# Work required:
Filter the entries down to the lines holding "element", then copy those lines.

# Records shown:
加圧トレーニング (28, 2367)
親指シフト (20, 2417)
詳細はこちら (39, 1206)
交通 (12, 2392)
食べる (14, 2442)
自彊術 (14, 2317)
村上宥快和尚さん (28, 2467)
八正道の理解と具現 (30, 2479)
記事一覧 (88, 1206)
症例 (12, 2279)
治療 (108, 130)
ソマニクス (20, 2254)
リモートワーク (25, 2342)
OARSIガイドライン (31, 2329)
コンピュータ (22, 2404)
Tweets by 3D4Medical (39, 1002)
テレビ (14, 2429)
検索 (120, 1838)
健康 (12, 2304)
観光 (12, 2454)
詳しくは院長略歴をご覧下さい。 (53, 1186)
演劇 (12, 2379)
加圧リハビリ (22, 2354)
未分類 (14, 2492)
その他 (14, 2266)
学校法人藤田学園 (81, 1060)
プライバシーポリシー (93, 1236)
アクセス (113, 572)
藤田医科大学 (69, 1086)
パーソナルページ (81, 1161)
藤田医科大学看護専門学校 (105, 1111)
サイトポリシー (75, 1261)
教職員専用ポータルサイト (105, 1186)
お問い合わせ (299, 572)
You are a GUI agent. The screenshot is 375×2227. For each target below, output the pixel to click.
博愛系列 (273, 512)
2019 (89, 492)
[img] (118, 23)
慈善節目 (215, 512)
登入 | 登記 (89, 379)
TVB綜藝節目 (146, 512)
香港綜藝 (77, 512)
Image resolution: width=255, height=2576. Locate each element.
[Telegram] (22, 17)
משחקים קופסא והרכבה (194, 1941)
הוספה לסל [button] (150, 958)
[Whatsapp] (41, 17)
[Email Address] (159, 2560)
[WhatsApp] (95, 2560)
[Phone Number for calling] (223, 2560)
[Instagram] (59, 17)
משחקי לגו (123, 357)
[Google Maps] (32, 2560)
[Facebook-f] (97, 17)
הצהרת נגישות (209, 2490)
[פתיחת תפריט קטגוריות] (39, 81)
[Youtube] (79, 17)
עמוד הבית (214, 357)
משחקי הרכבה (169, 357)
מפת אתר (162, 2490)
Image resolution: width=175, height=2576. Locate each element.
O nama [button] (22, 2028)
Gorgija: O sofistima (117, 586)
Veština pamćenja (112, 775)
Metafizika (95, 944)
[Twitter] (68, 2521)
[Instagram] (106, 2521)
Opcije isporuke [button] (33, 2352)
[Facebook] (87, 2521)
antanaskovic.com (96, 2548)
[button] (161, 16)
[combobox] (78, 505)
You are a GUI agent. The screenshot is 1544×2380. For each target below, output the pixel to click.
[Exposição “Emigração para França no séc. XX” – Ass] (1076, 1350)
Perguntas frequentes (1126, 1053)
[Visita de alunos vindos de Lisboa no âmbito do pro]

# Answer box:
Image resolution: width=255, height=2576. Locate each element.
Image resolution: width=175, height=2576. Locate each element.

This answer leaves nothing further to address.